In real life, the Egg Bowl rivalry hasn't changed. On Twitter, it's a dumpster fire.
Published 8:15 am Wednesday, November 22, 2017
Not growing up in Mississippi put me at a disadvantage when it came to understanding the Egg Bowl. Sure, I understood what it was, and why intrastate rivalries can be particularly intense in states without professional teams.
But I didn’t get it, not entirely, and my father was no help in the matter considering he spent half a century believing LSU was Ole Miss’ “real” rival and “no one’s ever been concerned with Mississippi State.” (Most Ole Miss quote ever—I know.)
Two things to keep in mind: 1) He came from a Mississippi State family, a Rebel in the purest sense, and 2) he grew up in the Vaught era when Ole Miss dominated the rivalry. After State walked away with the Golden Egg in 1946, the year he was born, the Bulldogs wouldn’t see that trophy again until 1964—the year he graduated from high school.
It wasn’t until I moved back to Mississippi after college that I realized just how passionate fans are about this rivalry, and how that’s not always a compliment. Add in Dan Mullen’s TSUN-tinged bravado (and the success that came with it), a few competitive recruiting classes and a multi-year NCAA investigation against Ole Miss that largely hinges on the testimony of Mississippi State’s Leo Lewis, and you’ve got a lot to fight about if you’re so inclined.
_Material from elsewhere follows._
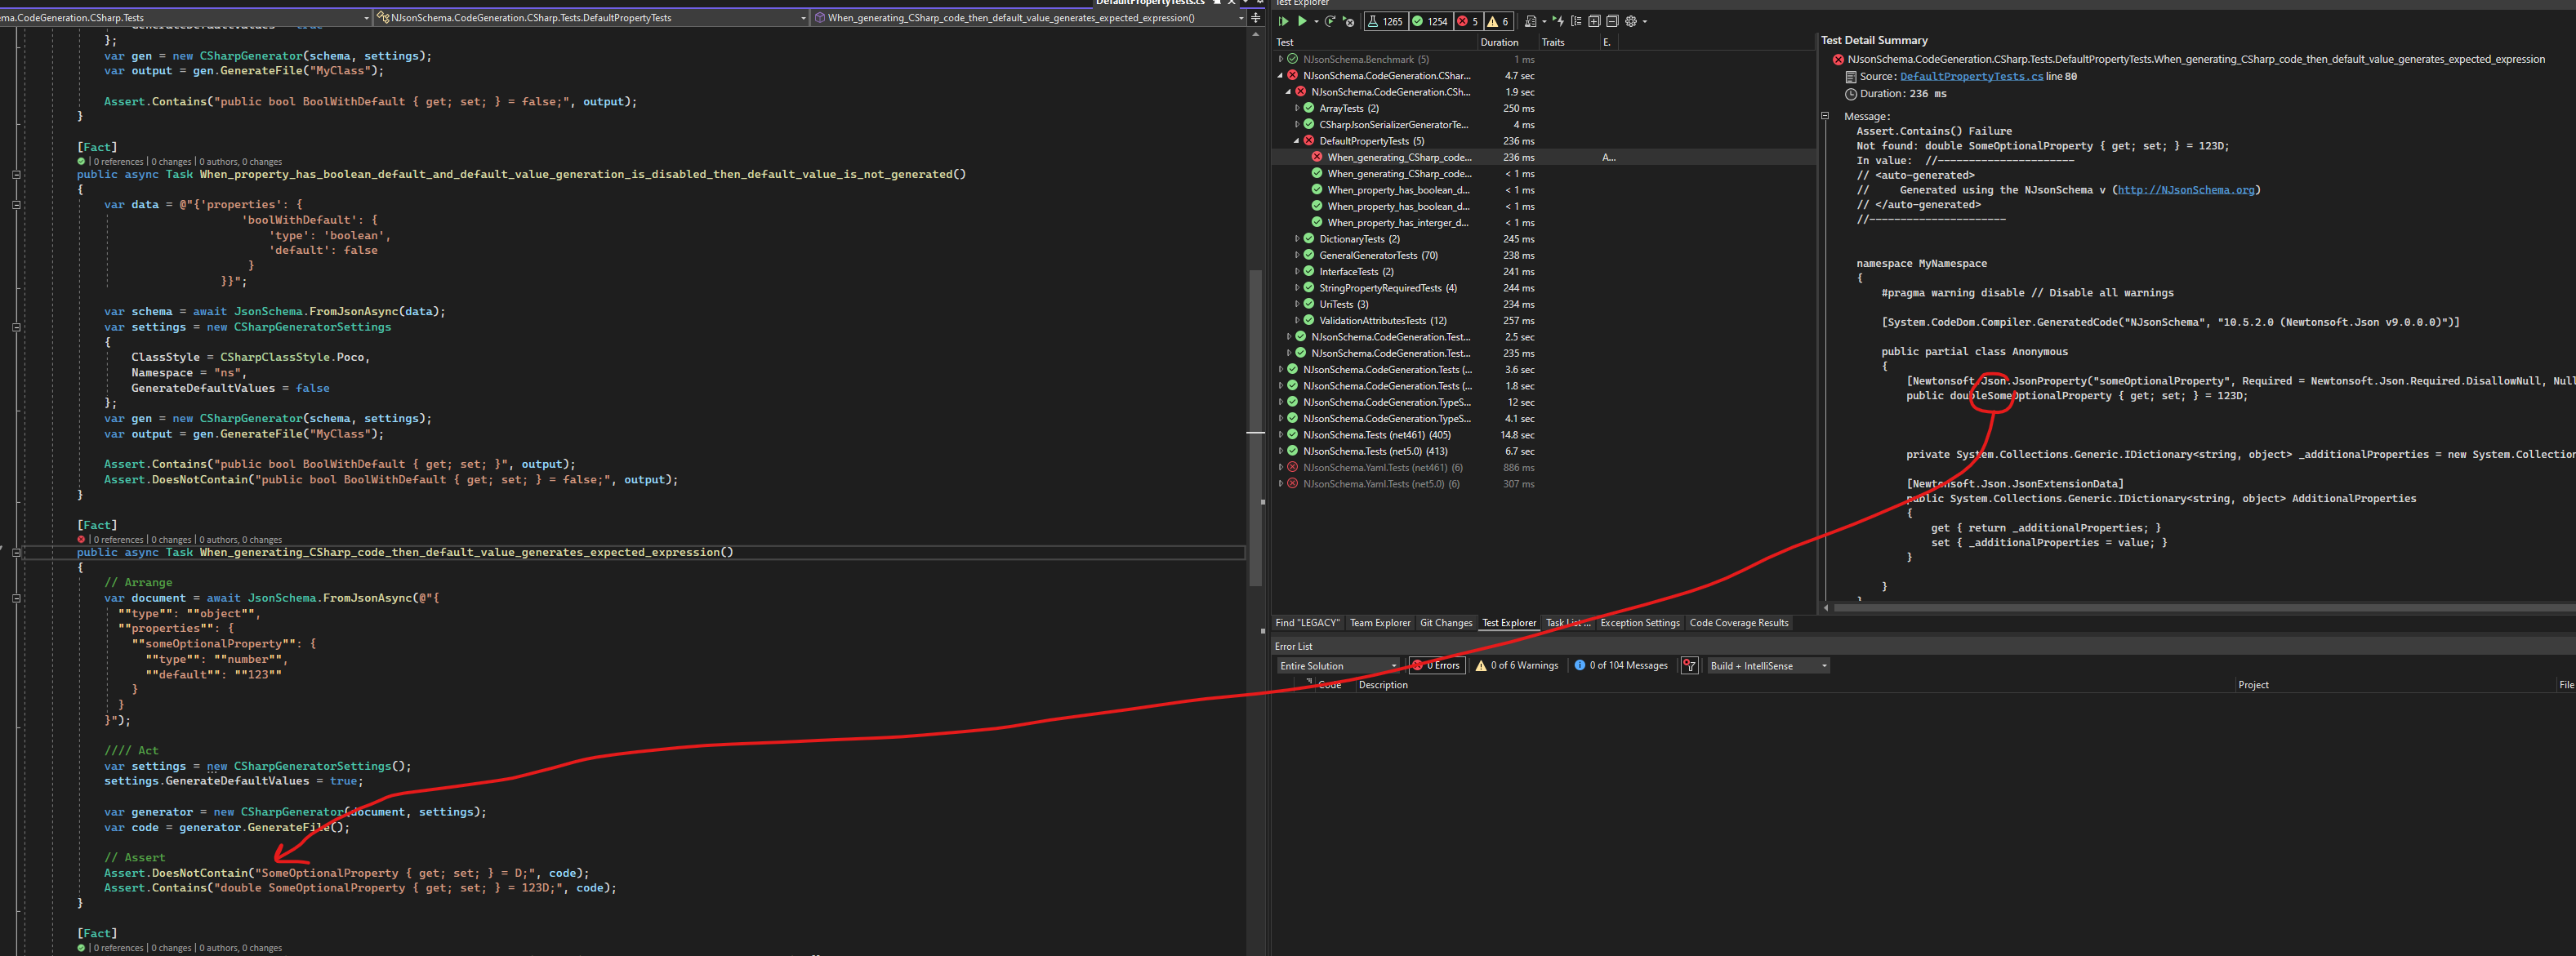
Task: Toggle the passed tests filter showing 1254
Action: (x=1432, y=21)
My former Clarion-Ledger colleague, Hugh Kellenberger, wrote a column last year about how the Egg Bowl rivalry had become “toxic”—an assessment I agree with, for the record, and one that ruffled a lot of feathers among Ole Miss and State fans who didn’t like being associated with a term suggesting the schools’ competitive rivalry was harmful or unhealthy.
Let’s back up for a minute. From a historical perspective, the rivalry’s always been an important one to both schools. Earlier this week, I wrote about MSU (then Mississippi A&M) students staging a funeral march in the streets of Jackson after beating Ole Miss in 1905. The Golden Egg trophy itself, intended to foster goodwill between the teams and their fans, was the result of a brawl after the two teams met in 1926.
The stereotypes and even the self-imposed labels attached to both schools aren’t new either. MSU is the “cow college”; Ole Miss is for snobs and women who only attend to find a husband. MSU is the State’s university, Ole Miss the Flagship.
What’s changed isn’t so much the rivalry itself, but how fans interact, particularly on Twitter, which is an ideal forum for both sports fans and people who enjoy harassing others without consequences. The term “fringe fans” comes to mind when I think about the disturbing depths to which some go on social media for the sole purpose of saying “my team’s better than yours.” They’re the Harvey Updykes of the world, those who take sports rivalries so seriously it reaches the point of obsession.
Social media emboldens and amplifies these personalities, allowing them to do so anonymously or with made-up identities so they can separate real life from their online personas. Every fanbase has them. And while they’re no more representative of a school or its fans than Westboro Baptist Church is representative of Christianity, they have a prominent platform on which to speak, to troll opposing fans, to pick fights, harass players and coaches and to create a toxic (hey, there’s that word again) environment for everyone else.
Some will say the vitriol lives only on social media and doesn’t transcend into real life. I’ve had Ole Miss and State fans tell me they’ve been reprimanded at work because someone on Twitter called their boss either with false allegations or merely to tell them their employee is on Twitter during the workday.
Some will say these people aren’t functioning members of society, the kind of people who’d rather play video games in their parents’ basement all day than have real lives. Nope. They’re doctors, lawyers, teachers, pastors, business owners, neighbors and even some of your friends—people with families and otherwise fulfilling lives. (Personal example: A current Mississippi high school football coach has spent years harassing me online solely because I went to Ole Miss and he vehemently disagrees with that decision.)
Some will say it’s just football. The problem with that is this constant back-and-forth is rarely, if ever, about football. It’s about bullying. And power. And knowing nothing’s really going to happen to you as a result. People attaching themselves to the cause of a sports rivalry and using it as justification for cruelty.
Most Ole Miss and Mississippi State fans aren’t these people. But it’s undeniable that “fringe fans” have a louder voice in this rivalry and many others because of how we use social media. It’s changing how many of us interact as a result just to avoid petty personal conflict over something as silly as a football game. Rivalries can and should be exciting and competitive. It should bring out your best trash talk or feigned indifference toward the other team. It should sting a little (OK, a lot) when your team loses and you know you’re going to hear about it at work Monday.
And above all, rivalries should be fun. Not poisonous. Not miserable. And certainly not “toxic.”
This rivalry is one of the oldest in college football and something Mississippi should be proud of. It deserves to be known for more than being the “most hate-filled in college football” to the extent that both schools’ athletic directors released a joint statement asking adults to treat each other with civility at a college football game.
It deserves more. And so do the fans.